South African companies that want to protect their businesses against computer-related crimes such as fraud and data theft should invest in enterprise forensic software tools that allow them to investigate security breaches and acquire evidence against wrongdoers that will stand up in court.
That's the word from Derek Street, product manager at SecureData Security. He says that companies face a range of business risks around their data and IT infrastructure, including theft of intellectual property, white-collar crimes such as fraud, human resources violations, and employees using enterprise computers for illegal or immoral activities.
One of the enterprise's most effective tools against the risks of employees abusing corporate data and computers is offer them the certainty that they will be caught and punished for their actions. Companies therefore need to be able to uncover who was responsible for criminal acts or transgressions against corporate policy and provide solid evidence that can be used to prosecute them or dismiss them.
Says Street: "All around the world, companies are beginning to understand the importance of self-policing policies and investigation capabilities that allow them respond to security breaches. Legislation such as the US's Sarbanes-Oxley has highlighted how important it is that companies put in place an incident response and internal investigation capability that can provide forensically sound evidence that can be handed to law enforcement or legal counsel when needed."
One challenge lies in the fact that collecting evidence is usually a time-consuming process, which means that investigations can be delayed, deadlines may be missed, and work might be disrupted while evidence is gathering from workstations, says Street. In addition, investigators need access to tools that ensure evidence is gather in a forensically sound manner and that can demonstrate to a court that computer and data are not tampered with.
To address these challenges, companies should look for network-based forensics solutions that provide complete network visibility, and comprehensive, forensic-level analysis of servers and workstations anywhere on a network, Street adds. Such a solution should be able to securely investigate/analyse many machines simultaneously over the LAN/WAN at the disk and memory level without disrupting operations, causing downtime, or alerting the target that he or she is under investigation.

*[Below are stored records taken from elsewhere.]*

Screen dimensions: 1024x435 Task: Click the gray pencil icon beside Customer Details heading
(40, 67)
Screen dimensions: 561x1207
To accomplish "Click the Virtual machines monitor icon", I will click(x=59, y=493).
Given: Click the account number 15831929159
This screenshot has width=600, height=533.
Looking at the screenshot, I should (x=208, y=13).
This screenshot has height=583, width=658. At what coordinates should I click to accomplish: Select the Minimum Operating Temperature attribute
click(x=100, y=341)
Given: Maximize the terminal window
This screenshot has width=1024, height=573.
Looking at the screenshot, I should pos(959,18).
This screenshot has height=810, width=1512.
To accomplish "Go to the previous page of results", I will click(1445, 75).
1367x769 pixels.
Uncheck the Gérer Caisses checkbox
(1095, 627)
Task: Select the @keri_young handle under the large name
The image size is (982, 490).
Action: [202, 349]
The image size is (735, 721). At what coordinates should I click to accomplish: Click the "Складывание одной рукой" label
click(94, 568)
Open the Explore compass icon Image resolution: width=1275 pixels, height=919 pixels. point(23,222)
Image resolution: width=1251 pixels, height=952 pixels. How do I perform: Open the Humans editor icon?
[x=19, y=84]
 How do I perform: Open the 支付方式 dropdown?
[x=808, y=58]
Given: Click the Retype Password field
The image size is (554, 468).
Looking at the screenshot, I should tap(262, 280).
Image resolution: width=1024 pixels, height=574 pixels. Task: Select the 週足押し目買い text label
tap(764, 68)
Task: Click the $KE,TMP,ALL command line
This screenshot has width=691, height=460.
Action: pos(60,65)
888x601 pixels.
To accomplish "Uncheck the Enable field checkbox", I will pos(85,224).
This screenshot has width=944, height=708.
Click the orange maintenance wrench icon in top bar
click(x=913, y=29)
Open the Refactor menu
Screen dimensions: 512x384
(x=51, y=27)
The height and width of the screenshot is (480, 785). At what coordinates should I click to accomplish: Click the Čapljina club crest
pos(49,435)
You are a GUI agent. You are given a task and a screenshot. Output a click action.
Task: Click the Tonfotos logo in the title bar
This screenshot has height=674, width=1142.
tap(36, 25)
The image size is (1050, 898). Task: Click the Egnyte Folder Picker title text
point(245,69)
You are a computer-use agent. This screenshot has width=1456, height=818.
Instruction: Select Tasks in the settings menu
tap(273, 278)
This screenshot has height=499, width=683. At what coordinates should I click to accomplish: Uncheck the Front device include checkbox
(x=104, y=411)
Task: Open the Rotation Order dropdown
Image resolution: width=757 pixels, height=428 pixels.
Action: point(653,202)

It should also as far as possible, automate time-consuming investigative processes, incident response and eDiscovery. These tools can provide detailed information across the lifecycle of a document, such as who accessed, created or edited a document, whether it was printed or emailed (and by who), and much more, often even if the user has deleted information in a bid to cover his or tracks.
One of the important things to look for in a forensics tool is a track record with courts and law enforcers around the world, proving its ability to acquire data in a forensically sound manner, says Street.
Concludes Street: "Companies have a due to their shareholders to be able to acquire any evidence necessary against those who commit fraud, steal company intellectual property or abuse company systems and information in any other way. A good forensics solutions is an important element of the technology infrastructure they need to do so."